> **PROVIDED INFORMATION**
Start of Block

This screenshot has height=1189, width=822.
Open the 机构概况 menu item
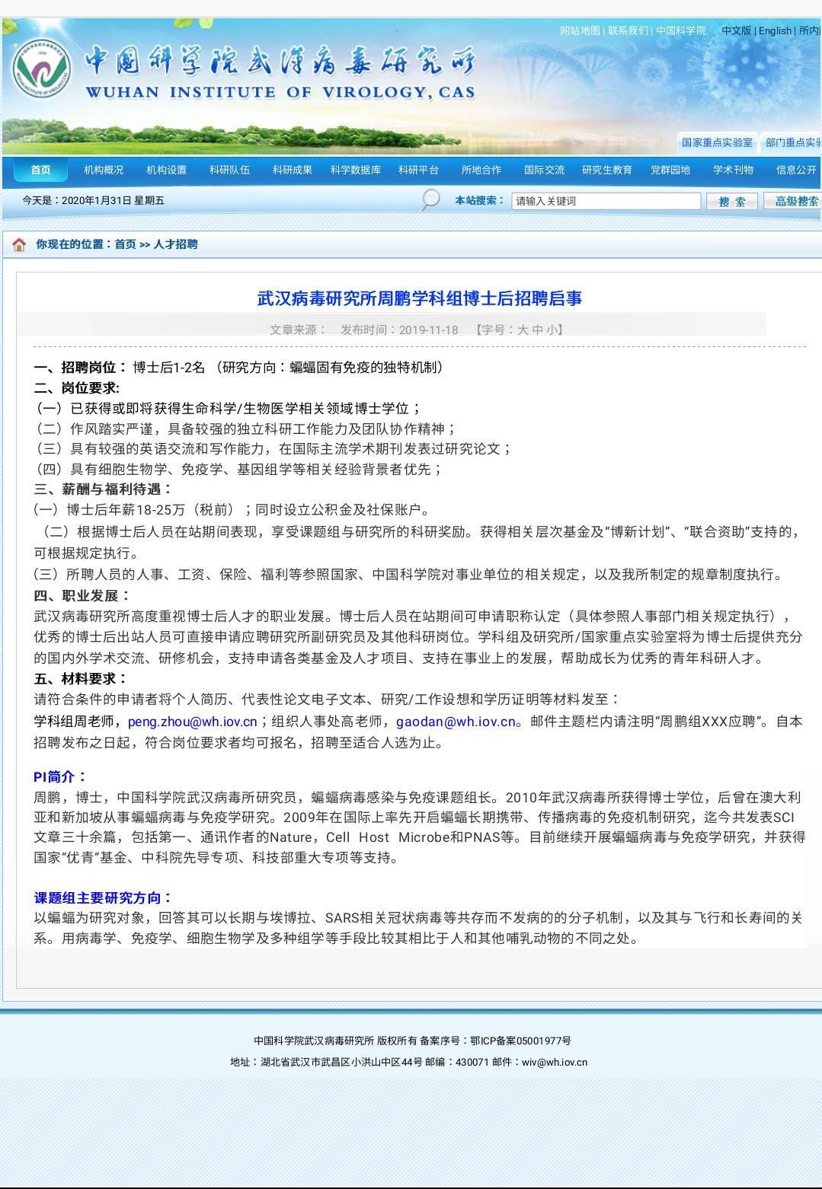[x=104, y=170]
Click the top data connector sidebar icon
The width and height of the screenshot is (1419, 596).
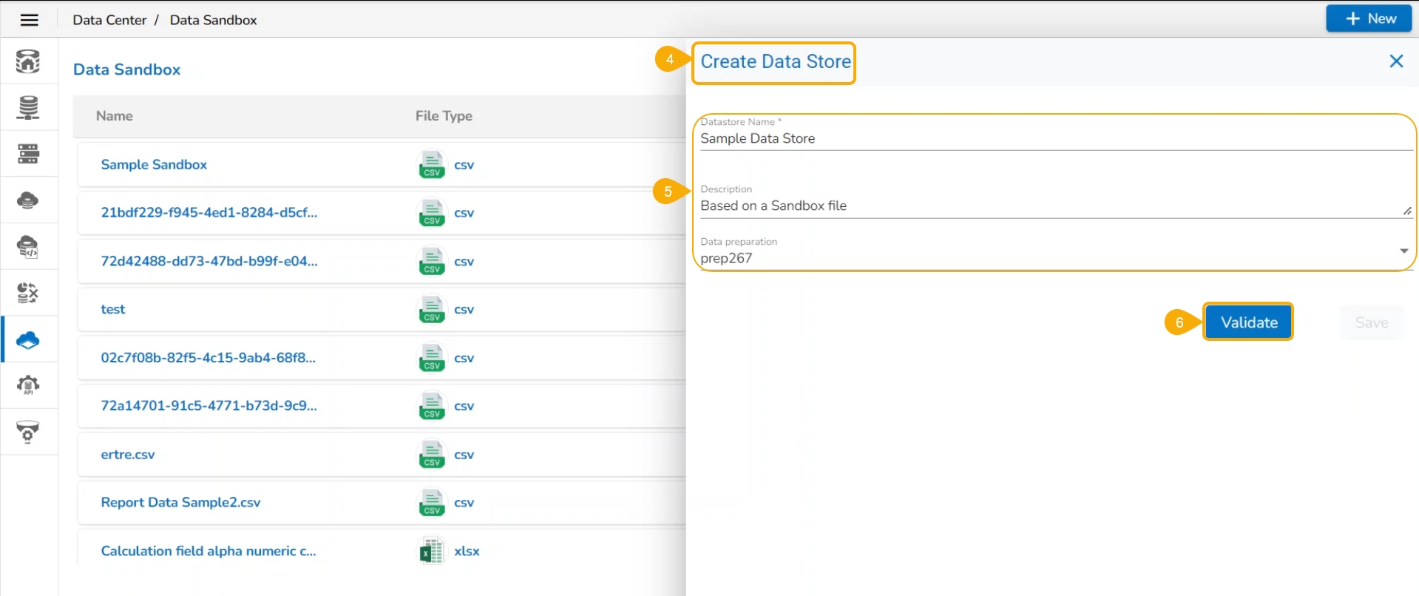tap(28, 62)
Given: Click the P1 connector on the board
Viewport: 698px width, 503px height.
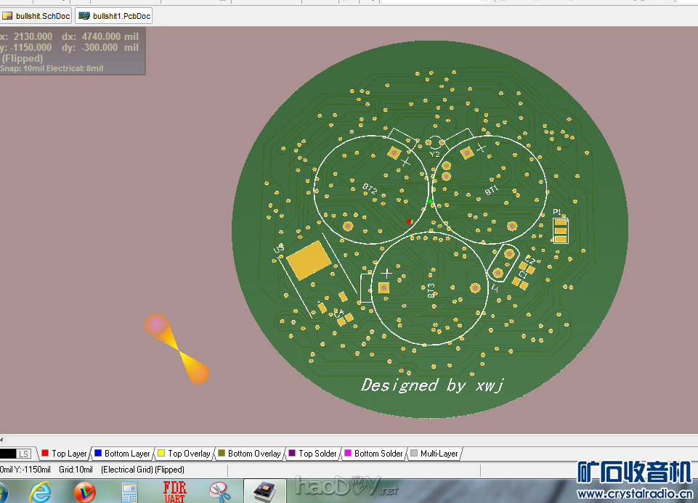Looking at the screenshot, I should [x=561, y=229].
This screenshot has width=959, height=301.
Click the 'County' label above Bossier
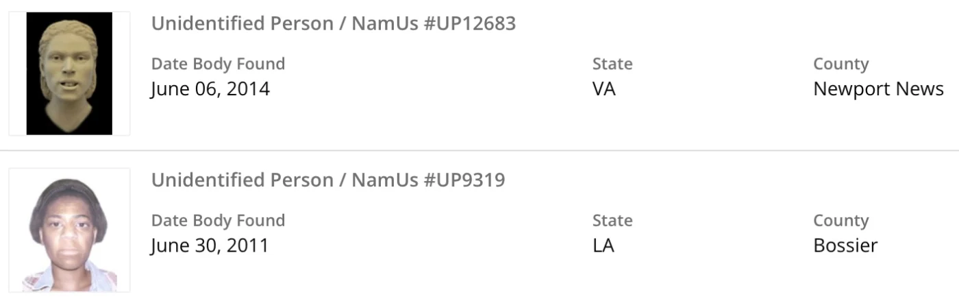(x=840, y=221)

End of Block

> **WHAT YOU HAVE TO DO**
A word-for-word copy of the listing is needed. It must not include the pictures.

> **RESPONSE TO THIS TASK**
This screenshot has height=1189, width=822.
Open the 机构概况 menu item
[x=104, y=170]
Click the top data connector sidebar icon
The width and height of the screenshot is (1419, 596).
tap(28, 62)
Given: Click the P1 connector on the board
Viewport: 698px width, 503px height.
Looking at the screenshot, I should [x=561, y=229].
This screenshot has width=959, height=301.
Click the 'County' label above Bossier
(x=840, y=221)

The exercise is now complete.